For certain kinds of circuits, notably (to us) exponential current converters and transistor ladder filters, you need matched transistor pairs. The gold standard is pairs of transistors fabricated on a common die and packaged as, say, an SSM2212; a notch below that are packages containing two similar transistors but not ones on the same die. But the cheapest option is to do it the old fashioned way: Get a bag of TO-92 transistors and find pairs that match.
Kassutronics discusses the theory and explains a circuit for doing it so I won’t. You put a reference transistor on one side of the circuit and leave it there. Then put a transistor to check on the other side and measure voltage between the two emitters, waiting a few minutes each time for the reading to stabilize. Then you pair off transistors that give nearly the same measurement.
What you’re measuring is a voltage difference ∆V corresponding to ∆I/R where ∆I is the difference between the two emitter currents and R is 100k. Each current is about 11.4 V / 100k = 114 µA. Measuring ∆V to a precision 0.1 mV corresponds to measuring ∆I to ~1 nA, or a relative difference in emitter currents of about 1 part in 100,000. Not bad for a multimeter and a piece of stripboard! Note, though, that the emitter voltages also differ, so the underlying quantity of interest, IS, isn’t directly proportional to the emitter current. If my CircuitLab simulation is correct, it looks as though an emitter current difference of 1 part in 100,000 corresponds to a difference in IS of something like half a percent.
I spent a while messing with this recently. At first I built the matching circuit on a solderless breadboard and spent some time trying out an idea for expediting the process and generally trying to get consistent and sensible results. I ended up deciding the breadboard was not the way to go, especially after one discovery: Each transistor’s base was connected to ground via a jumper, and if I moved that jumper from one spot on the ground rail to another, the reading would change! (It was one of those breadboards where the rails are divided in the middle, so you connect one half to the other with a short jumper, and I’d see a change if I moved the jumper to base from the leftmost hole of the right half of the rail to the rightmost hole of the left half.)
So I built the circuit on stripboard, abandoned trying to improve the method, and just got on with it. Resistors were matched to 0.1%, 100.5k each, though, per my simulation, a 0.1k difference corresponds to only a 24 µV change in the measurement and I can only measure to a precision of 0.1 mV. Power is connected via a Eurorack style power header. I placed the transistors, resistors, and diode symmetrically to reduce systematics.
I used SIP sockets for the transistors. You want the two transistors to be at the same temperature, so I put them 0.1″ apart. I’ve read about people having trouble when their air conditioning turned on and off. Fortunately I don’t have air conditioning. Running a small fan next to the circuit to circulate air reportedly helps, but I forgot about that and didn’t seem to need it.

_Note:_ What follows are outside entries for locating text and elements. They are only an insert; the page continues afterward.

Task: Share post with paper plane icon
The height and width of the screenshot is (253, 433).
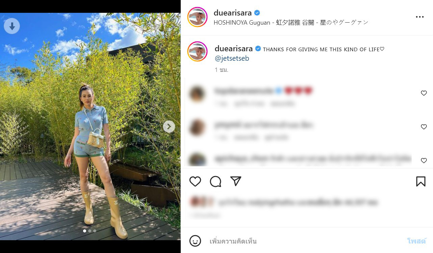Action: [x=235, y=181]
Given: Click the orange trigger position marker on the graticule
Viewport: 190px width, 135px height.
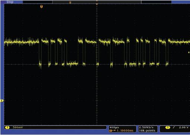Looking at the screenshot, I should click(41, 6).
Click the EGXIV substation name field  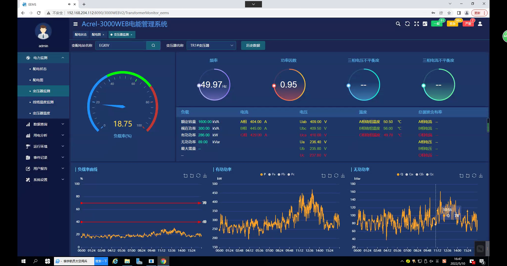[121, 45]

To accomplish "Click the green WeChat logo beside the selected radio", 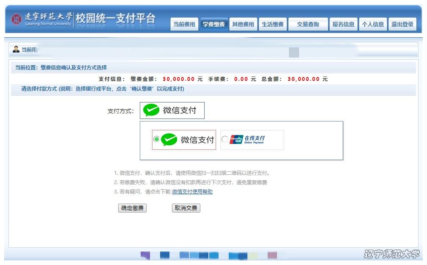I will [169, 140].
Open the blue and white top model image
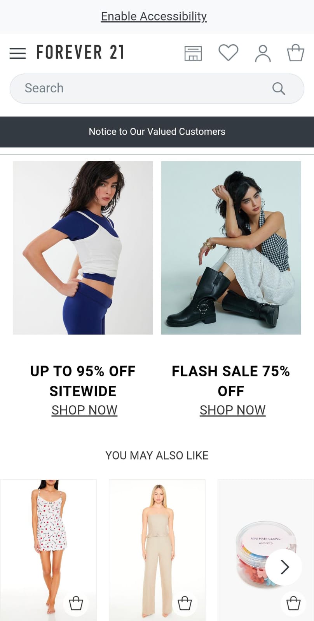The width and height of the screenshot is (314, 621). pos(83,248)
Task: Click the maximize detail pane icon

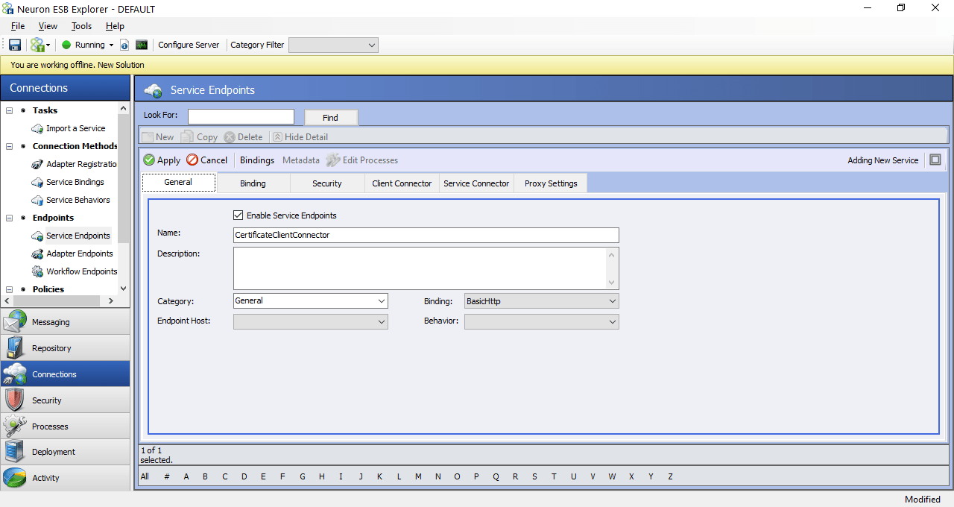Action: pos(935,160)
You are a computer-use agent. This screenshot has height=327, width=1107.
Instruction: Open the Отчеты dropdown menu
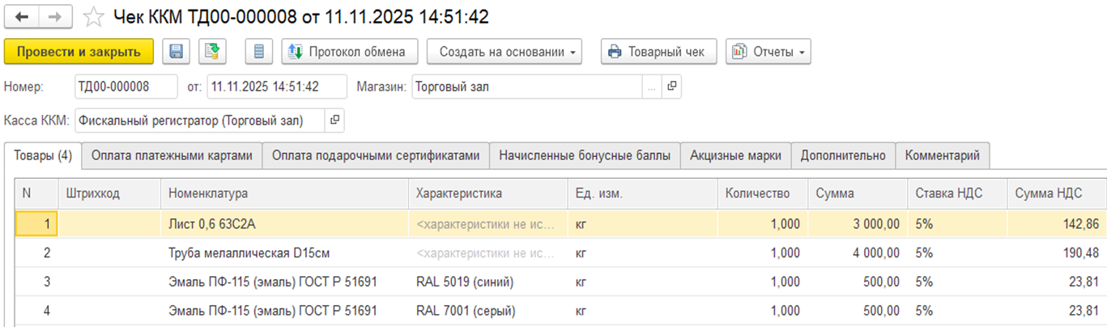pyautogui.click(x=768, y=52)
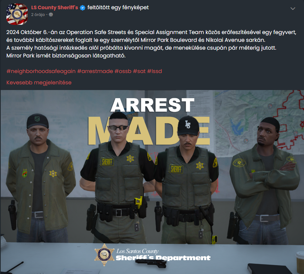Open the #arrestmade hashtag

95,71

With the stripboard, results seemed to be consistent and stable at the ~0.2 mV level. Out of 23 transistors tested, all were within 2.5 mV of my reference transistor (and all read higher than it, apparently I picked a very atypical transistor for my reference). For making matched pairs, it’s the difference in measurements that matters. According to what Kassutronics has read, 2 mV difference is acceptable, so if you have two transistors that read 2.0 mV and 2.1 mV, then either is a marginal match to the reference transistor, but they’re very good matches to each other. I was able to pair off 20 of my 23 transistors with measurements differing by ≤ 0.1 mV.